Candied has the ability to decode CAN frames to its real world values.

import {Dbc, Can} from 'candied';
import dbcReader from "dbc-can/lib/filesystem/DbcReader"

const dbc = new Dbc();
const fileContent = dbcReader('tesla_can.dbc');
const data = dbc.load(fileContent)

// Can() class allows for creation of CAN frames as well as message decoding
const can = new Can();
can.database = data;
const canFrame = can.createFrame(264, [40, 200, 100, 140, 23, 255, 66, 12]);
// decode takes in type Frame. Returns a bound message type
/*
    name: string;
    id: number;
    signals: Map<string, BoundSignal>;
*/
let boundMsg = can.decode(canFrame);
/* Bound signals contain: 
    **Physical value** - Conditioned value that has any units applied, as well as any scaling, factors, and min/max values
    if any enumerations are attached the signal, the enumeration member will automatically be returned
    **Value** - Conditioned value that has scaling, factor, and min/max values applied
    **Raw Value** - Raw value as extracted according to the DBC file
*/
let boundSignals = boundMsg?.signals;
console.log(boundSignals);

/* RETURNS */
Map(7) {
    'DI_torqueDriver' => { value: 522, rawValue: 2088, physValue: '522 Nm' },
    'DI_torque1Counter' => { value: 6, rawValue: 6, physValue: '6' },
    'DI_torqueMotor' => { value: 750, rawValue: 3172, physValue: '750 Nm' },
    'DI_soptState' => { value: 4, rawValue: 4, physValue: 'SOPT_TEST_NOT_RUN' },
    'DI_motorRPM' => { value: -233, rawValue: -233, physValue: '-233 RPM' },
    'DI_pedalPos' => {
        value: 26.400000000000002,
            rawValue: 66,
            physValue: '26.400000000000002 %'
    },
    'DI_torque1Checksum' => { value: 12, rawValue: 12, physValue: '12' }
}

Exporting to JSON

Candied allows you to export loaded or created DBC data directly from the class instance

import {Dbc} from 'candied';

const dbc = new Dbc();
const fileContent = dbcReader('tesla_can.dbc');
const data = dbc.load(fileContent)
dbc.toJson({pretty: true}); // Pretty will print the returned json on multiple lines

Returns

{
  "version": "1.0",
  "messages": [
    {
      "name": "CANMessage",
      "id": 1234,
      "dlc": 8,
      "sendingNode": "Node0",
      "signals": [
        {
          "name": "Signal0",
          "multiplex": "",
          "startBit": 0,
          "length": 32,
          "endianness": "Intel",
          "signed": true,
          "factor": 1,
          "offset": 0,
          "min": 0,
          "max": 0,
          "unit": "",
          "receivingNodes": [
            "Node1",
            "Node2"
          ],
          "description": "First signal in this message",
          "valueTable": null
        }
...

Contributing

Contributing is highly encouraged! Help is wanted to expand upon this libraries feature set, fix bugs, general refactoring, etc.
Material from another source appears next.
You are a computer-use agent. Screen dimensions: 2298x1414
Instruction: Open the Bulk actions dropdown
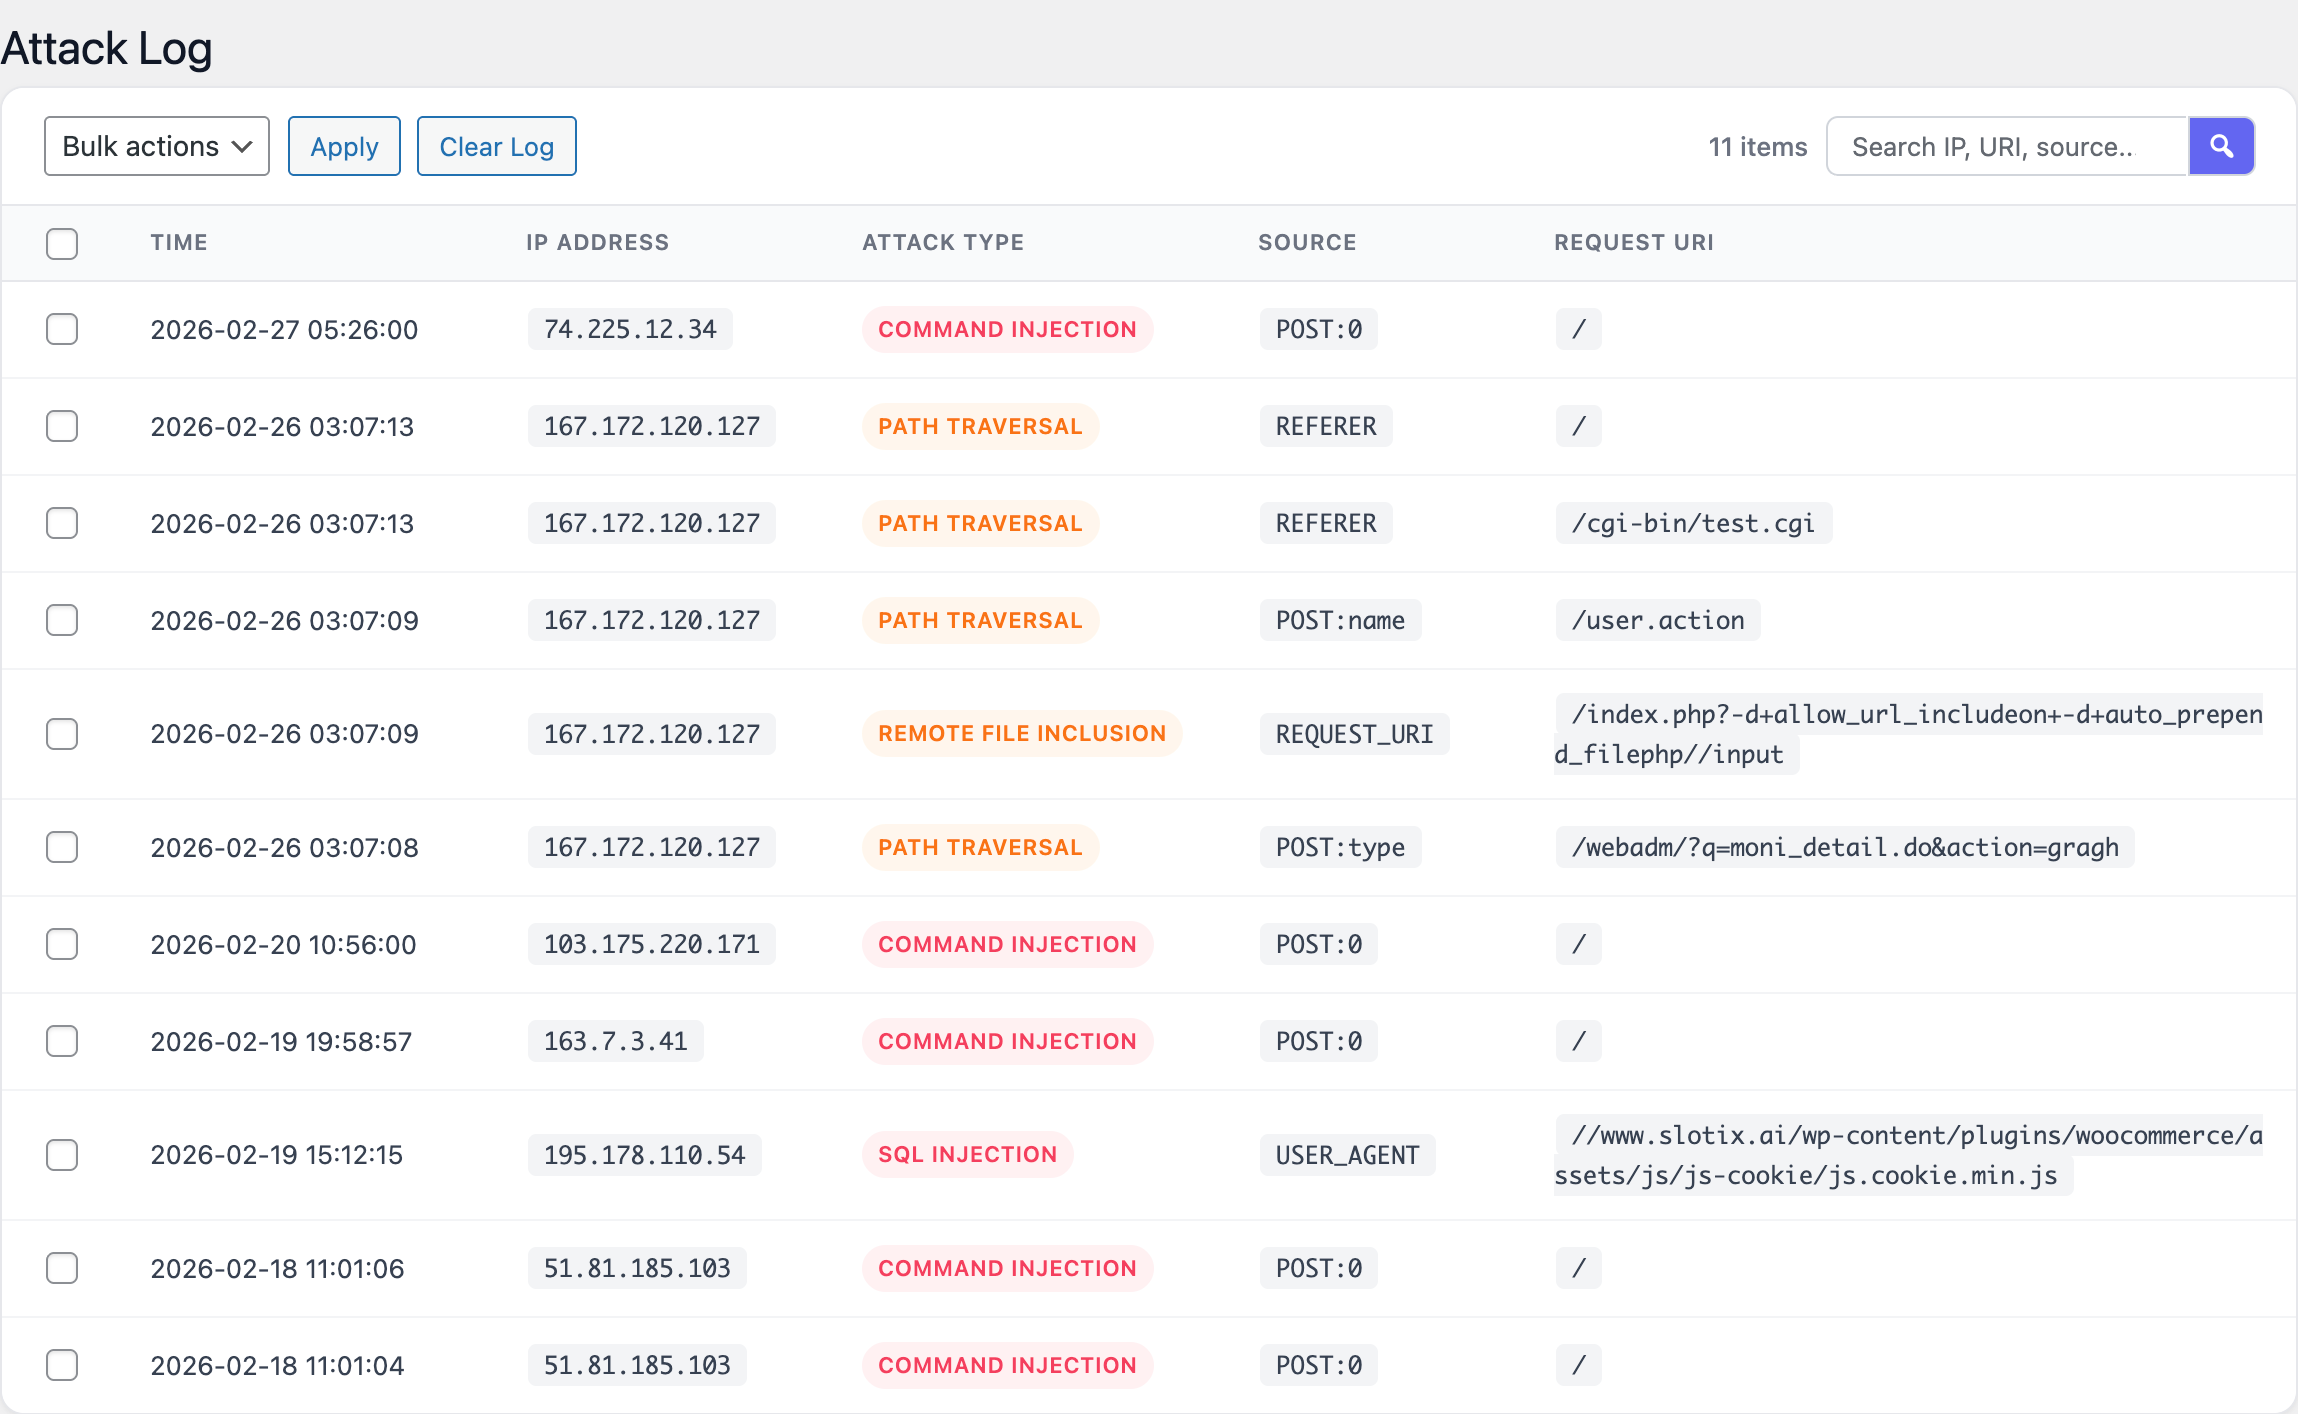point(157,146)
Contributing is easy. If you see something that:

1. Needs improving
2. Has bugs
3. Needs new features

Open a new GitHub issue on this project. We can either get you set up on a new branch within this repository, or alternatively you can create a fork and do a pull request.

All pull requests are ran through Circle CI before we allow you to merge, and as such, you will need to:

1. Pass all linting rules
2. Pass all unit tests
3. Ensure all typescript files are buildable

You should also write tests for all added features/bugs, etc. We use Jest, but if you think something else will fit the bill. Use it.

What you'll be using out of the box:

1. Jest for tesing
2. TSLint for all linting
3. Prettier for file formatting and clean code
4. Typescript

Suggestions for new tooling are more than welcome.

This project uses TSPeg for its parser generator. As such, a PEG style grammar file is defined in the parser_generator folder of this project. If you are making edits to the parsing grammar, npm run build will both build the parser and typescript files for you. The parser output gets automatically migrated to the src/parser folder. npm run build will also create a web based bundle using rollup.